Item 1.01 Entry into a Material Definitive Agreement.
(a) As described in Item 5.02 below, Elisha W. Finney will receive certain compensation in connection with her services as a member of the Laserscope Board of Directors.
Item 5.02 Departure of Directors or Principal Officers; Election of Directors; Appointment of Principal Officers.
(d) On August 10, 2005, the Board of Directors (the “Board”) of Laserscope, a California corporation (the “Company”) appointed Elisha W. Finney as a member of the Company’s Board of Directors, to fill the newly created sixth Board seat. Ms. Finney was also appointed to the Board’s Audit Committee on such date.

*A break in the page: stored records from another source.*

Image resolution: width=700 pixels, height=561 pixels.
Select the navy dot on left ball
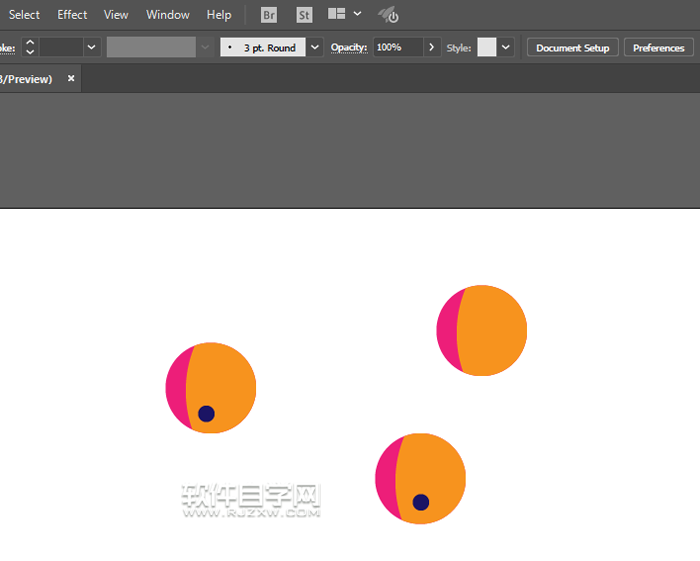point(206,413)
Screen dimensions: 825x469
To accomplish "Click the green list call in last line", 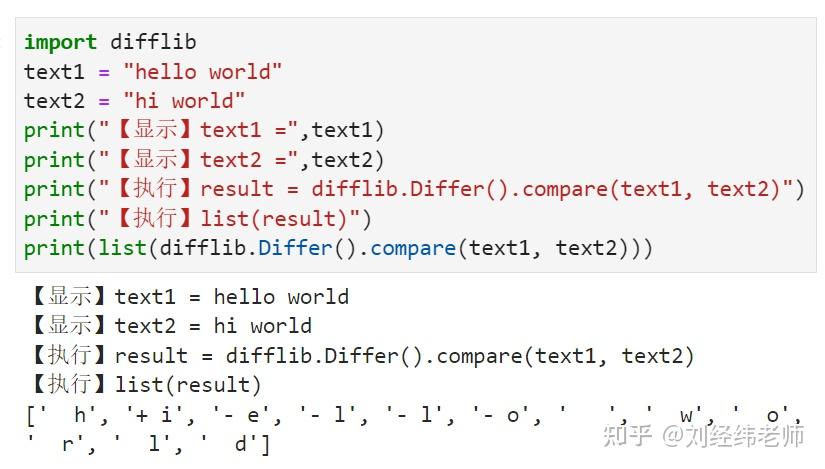I will (122, 248).
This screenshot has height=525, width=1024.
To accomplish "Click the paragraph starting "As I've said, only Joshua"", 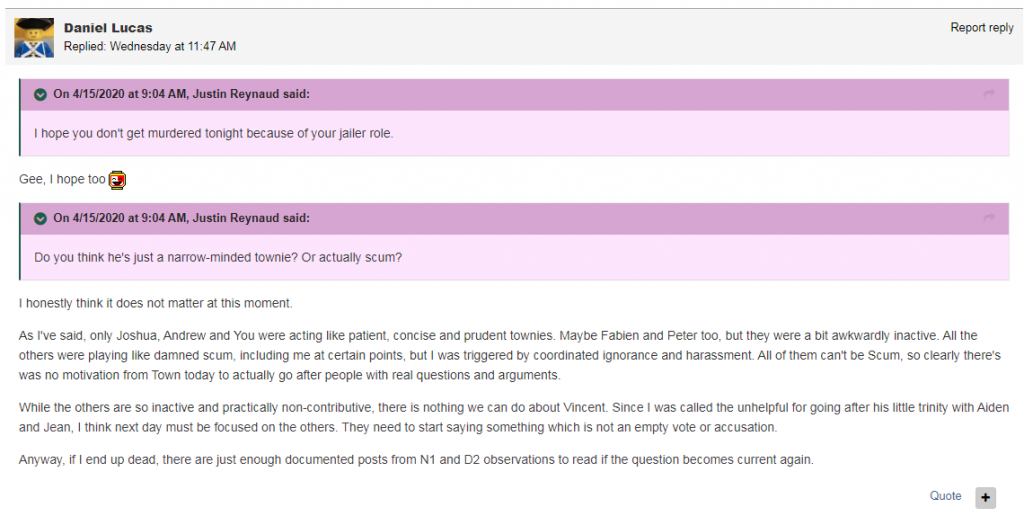I will click(x=500, y=355).
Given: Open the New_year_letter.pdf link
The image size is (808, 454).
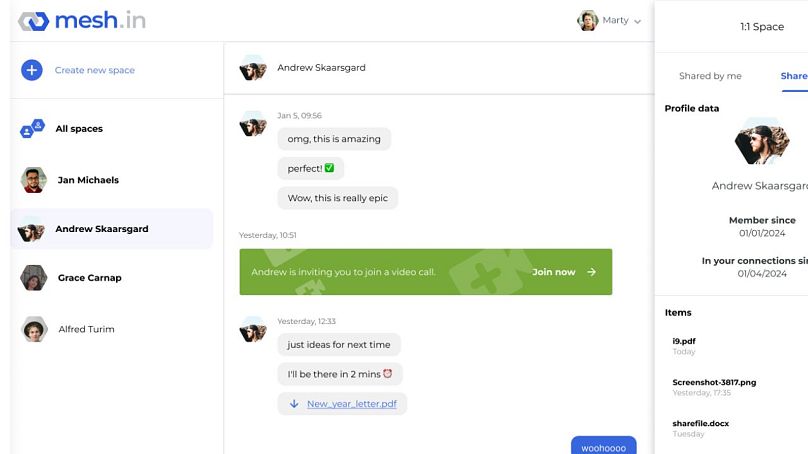Looking at the screenshot, I should click(x=351, y=404).
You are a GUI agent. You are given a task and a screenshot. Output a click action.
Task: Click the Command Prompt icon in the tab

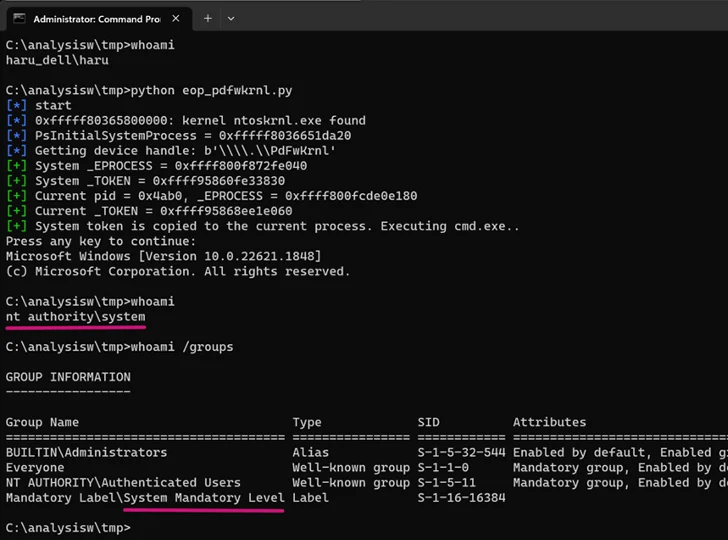pyautogui.click(x=19, y=18)
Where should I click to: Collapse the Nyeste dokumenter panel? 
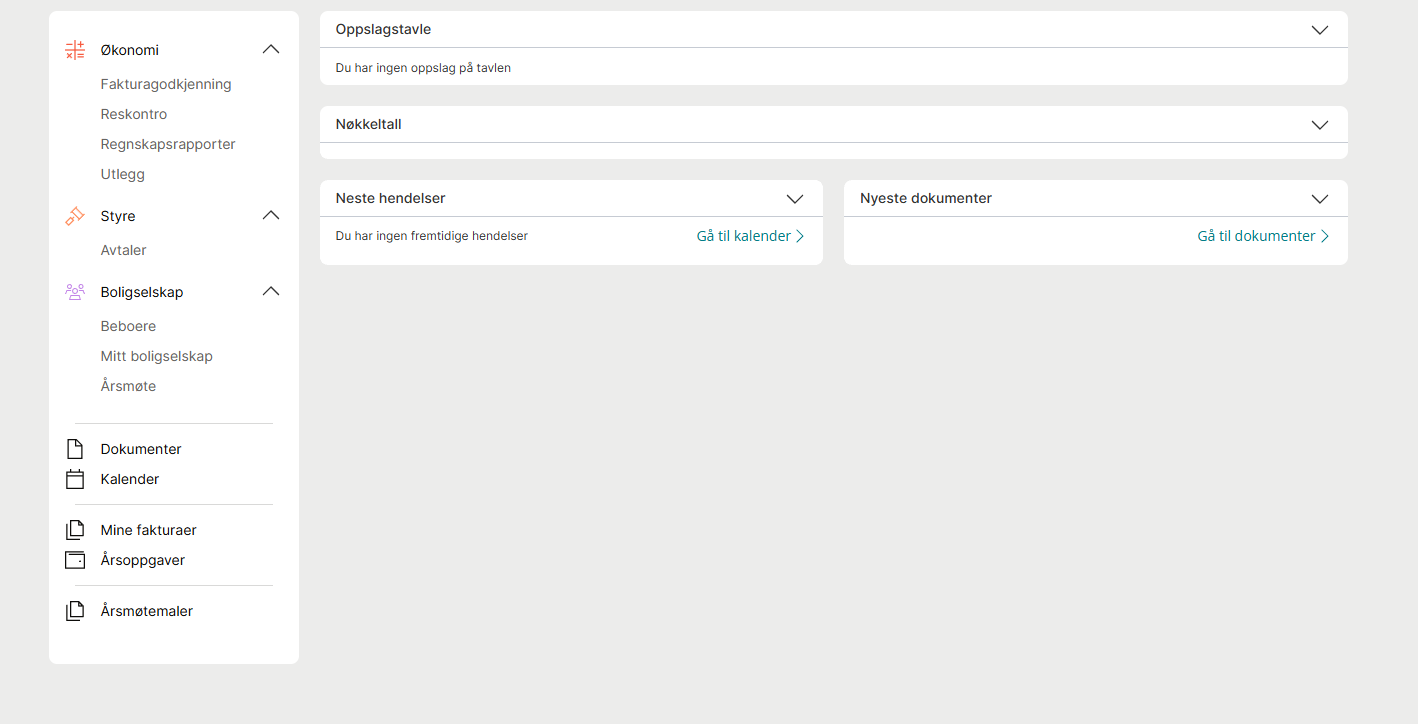[1319, 199]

As a member of the Company’s Board of Directors, Ms. Finney will be compensated in accordance with the Company’s 2005 Director Compensation Plan (the “Plan”). Ms. Finney will receive an annual retainer of $20,000 and $500 for attendance at each meeting of the Board of Directors, payable quarterly as earned. In accordance with the Plan, on the date of her appointment to the Board of Directors, Ms. Finney was granted an option to purchase 20,000 shares of Common Stock of the Company with an exercise price equal to the closing price of our common stock on the date of grant pursuant to the Company’s 1999 Director’s Stock Option Plan.

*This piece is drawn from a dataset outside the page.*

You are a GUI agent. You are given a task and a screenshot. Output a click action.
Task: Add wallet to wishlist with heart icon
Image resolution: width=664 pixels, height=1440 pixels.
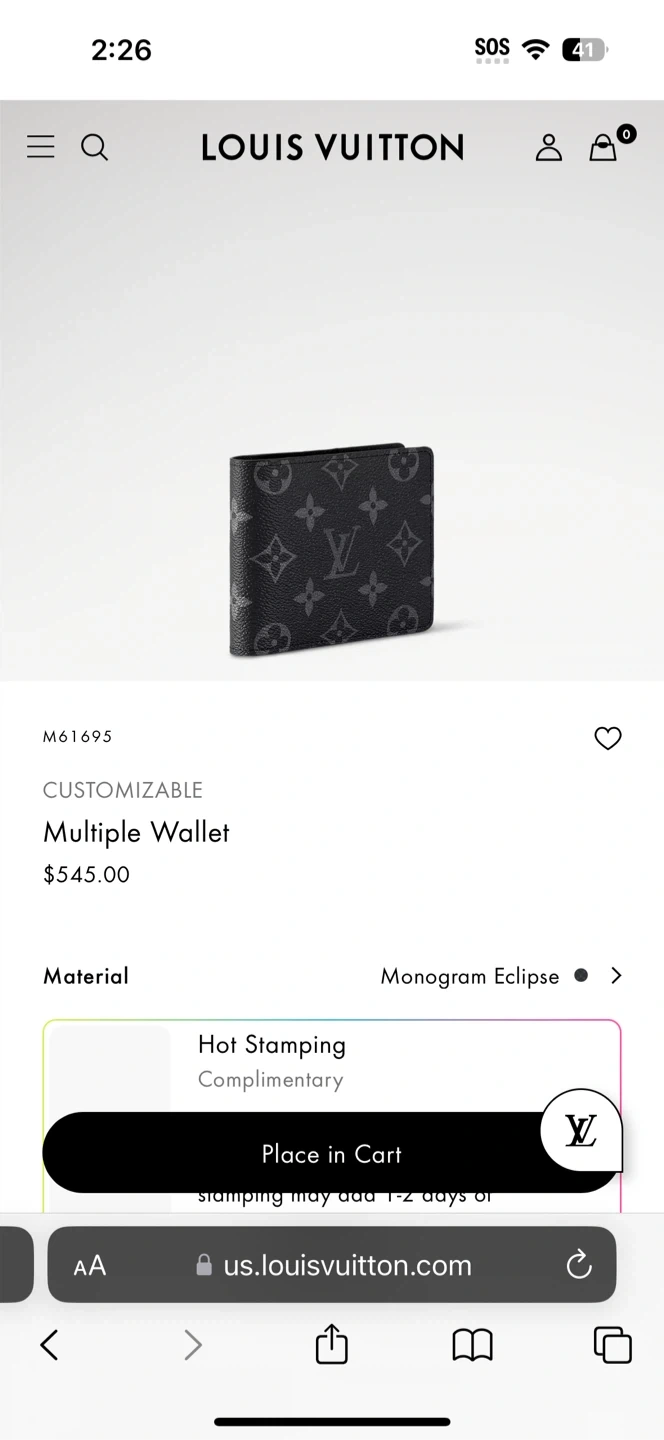(608, 738)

A copy of the press release announcing Ms. Finney’s appointment is attached hereto as Exhibit 99.1 and is incorporated by reference.
Item 5.03 Amendments to Articles of Incorporation or Bylaws; Change in Fiscal Year.
(a) On August 10, 2005, the Board of Directors of the Company approved an amendment to the Company’s Bylaws to increase the exact number of directors from five (5) to six (6), effective on such date.
Item 9.01 Financial Statements and Exhibits.
(c) Exhibits
3.1   Amendment to Bylaws adopted on August 10, 2005.
 
99.1   Press Release of Laserscope dated August 11, 2005.
SIGNATURE
     Pursuant to the requirements of the Securities Exchange Act of 1934, as amended, the Registrant has duly caused this report to be signed on its behalf by the undersigned thereunto duly authorized.
         
  LASERSCOPE
(Registrant)
 
 
Date: August 11, 2005  By:   /s/ Derek Bertocci    
    Derek Bertocci   
    Vice President, Finance, and Chief Financial Officer   
 

 


Table of Contents

EXHIBIT INDEX
     
Exhibit    
No.   Description
3.1
  Amendment to Bylaws adopted on August 10, 2005.
99.1
  Press Release of Laserscope, dated August 11, 2005.